After the murders, Nikοlis surrendered at the police. He was sentenced to two and a half years. But by serving his sentence in “a severer prison, where one days counts as much as two in a normal prison,” he was let out after a year and a half!

Nikolis had killed three women and an unborn baby, and the court had sentenced him to two and a half years!  What happened in a remote village of Crete in the 1930s was, however, neither unique nor local. Until 1974, “it was the law in Texas that homicide was justified -not a criminal act, and therefore subject to no penalty whatever- when committed by the husband upon the person of anyone taken in the act of adultery with the wife…” (Wilson and Daly, 1992, p. 84).

The term femicide was first coined in 1976 by South African activist Diana E.H. Russel (1938-2020) in an effort to define men’s license to kill their wives, sisters, daughters, mothers even, and to be excused by the judicial system. The term was adopted in a worldwide level in 1992 following the publication of Femicide: The Politics of Woman Killing by Jill Radford and Russell as co-author.

A Lukewarm Reception

The book received lukewarm reviews. Brewster was praised for his photography and certain parts of the narrative -reviewers found Freddy’s personality and adventures charming- and his gift for retelling people’s stories. British classicist H.D.F. Kitto, for example, found the author’s complaints about the weather and his lack of money boring and uninteresting (The Classical Review 53:5/6, 1939, p. 226).

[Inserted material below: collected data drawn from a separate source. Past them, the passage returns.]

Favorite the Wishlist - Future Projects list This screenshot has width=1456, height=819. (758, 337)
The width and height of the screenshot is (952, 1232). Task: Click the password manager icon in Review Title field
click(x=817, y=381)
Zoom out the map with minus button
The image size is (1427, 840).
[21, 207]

The most sympathetic review came from The Guardian: “The book is full of good things, ancient and modern. It a relief to know that Mr. Brewster, the humorous archaeologist, has survived all the perils by which he was surrounded, and we look forward eagerly to his next expedition. If there is any justice in this world he will sally forth, as one result of this book, with such a comfortable balance at the bank that he will no longer have to resort to desperate expedients” (23/6/1939, p. 7).

Even if he made any money from the book sales, it was soon without value because of the war. He found himself hiding in Budapest since neither of his two citizenships (Austrian and Italian) served him well. Brewster died of a heart attack in 1951 at the age of forty-five. His last book Wrong Passport, published posthumously (1955), is about his adventures during WW II.    

References

Becker, M. J. and P. P. Betancourt, 1997. Richard Berry Seager : Pioneer Archaeologist and Proper Gentleman, Philadelphia.

Vogeikoff-Brogan, N. 2016. “A Bes-Silenus Plastic Vase in the Ierapetra Archaeological Collection: The Egyptian Connection,” in Ηχάδιν: Τιμητικός τόμος για τη Στέλλα Δρούγου, ed. M. Giannopoulou and C. Kallini, Athens 2016, pp. 808-822.

Wilson, M. and M. Daly, 1992. “Till Death Do Us Part,” in Femicide: The Politics of Woman Killing, ed. Jill Radford and Diana E. H. Russell, New York 1992, pp. 83-98.